I used the diagramme opposite to get the measurements of the body before working on the clothes.
Once this was ready, I spent quite a lot of time on the intricate embroidery on Charlotte’s dress – a detail not immediately obvious until you start examining the outfit under a microscope.
I was also able to obtain a repilca of the Order of Victoria from which I recreated Kate’s decoration that is the centrepiece of her cloak. That was fun!
Eventually, all was ready and then I had to package them in separate boxes to go on their journey to the USA. Fortunately, as they are fabric and smaller than my porcelain dolls the postage was much more reasonable!
I have included some photos taken before I started packing:
As I mentioned in my last newsletter, I have started thinking about creating a medieval doll. And I had been considering the formidable Eleanor of Aquitaine.
However, the more I thought about it in my spare time on our cruise, the more I felt drawn to costume from the 14th and 15th centuries rather than Eleanor’s 12th century.
In the 14th century fabrics were frequently embroidered, the headgear more extravagant and the fabric displayed a range of light and bright colours. The weight of the costume mandated a formal, dignified movement with the back held rigid to support the mantle. Skirts were always cut longer than the wearer - they had to be lifted when walking.

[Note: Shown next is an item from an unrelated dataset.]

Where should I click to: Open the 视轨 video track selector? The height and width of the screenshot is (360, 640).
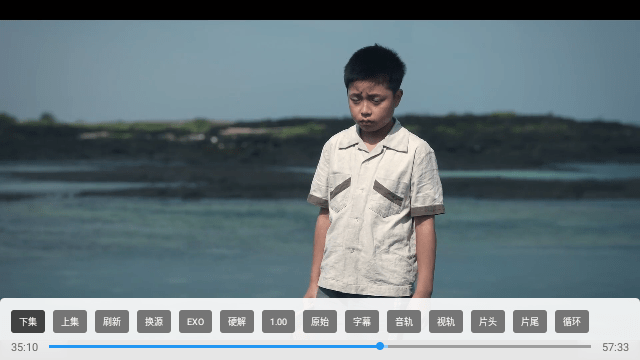coord(446,322)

In the 15th century, designs enabled a lyrical and graceful movement, not dissimilar to the 14th century but fabrics had become heavier and more substantial and women were wearing a tight belt that forced the breasts up and the stomach out.

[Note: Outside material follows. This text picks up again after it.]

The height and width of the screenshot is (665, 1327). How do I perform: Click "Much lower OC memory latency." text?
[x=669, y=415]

Later in the 15th century women were wearing soft, rich materials including velvet, and while colours varied from deep and rich to light, muted shades, black had now become very fashionable. The costume had a low and wide neckline with a deep V at the front and back. The neckline revealed shoulders and breasts and a high waistline features a wide, stiffened belt. Skirts are cut circular to develop into a train at the back.
So who to choose? I am thinking about Elizabeth Woodville – a central figure in the Wars of the Roses.
Later known as Dame Elizabeth Grey, she lived through this violent and eventful period which witnessed a series of battles for the English throne between the houses of York and Lancaster, both of which descended from Edward III. She was Queen of England from her marriage to King Edward IV in 1464 until he was deposed in 1470, and again from Edward's resumption of the throne in 1471 until his death in 1483.
A woman of great beauty, she was already a widow with two sons when Edward IV married her. However the marriage threatened the ruling House of York because she was a daughter of the Lancastrians, the traditional enemies of the Yorkists. Worse, she was also not of royal rank. Her procurement of high offices and titles for her relatives also added to her widespread unpopularity.
Despite producing two surviving sons and five daughters, immediately after the death of Edward IV, Richard challenged and defeated the Yorkists, seizing the throne from the 12-year-old Edward V. Soon both sons disappeared, possibly murdered (the Princes in the Tower) although recent research indicates that they may have survived and led subsequent revolts only to be defeated.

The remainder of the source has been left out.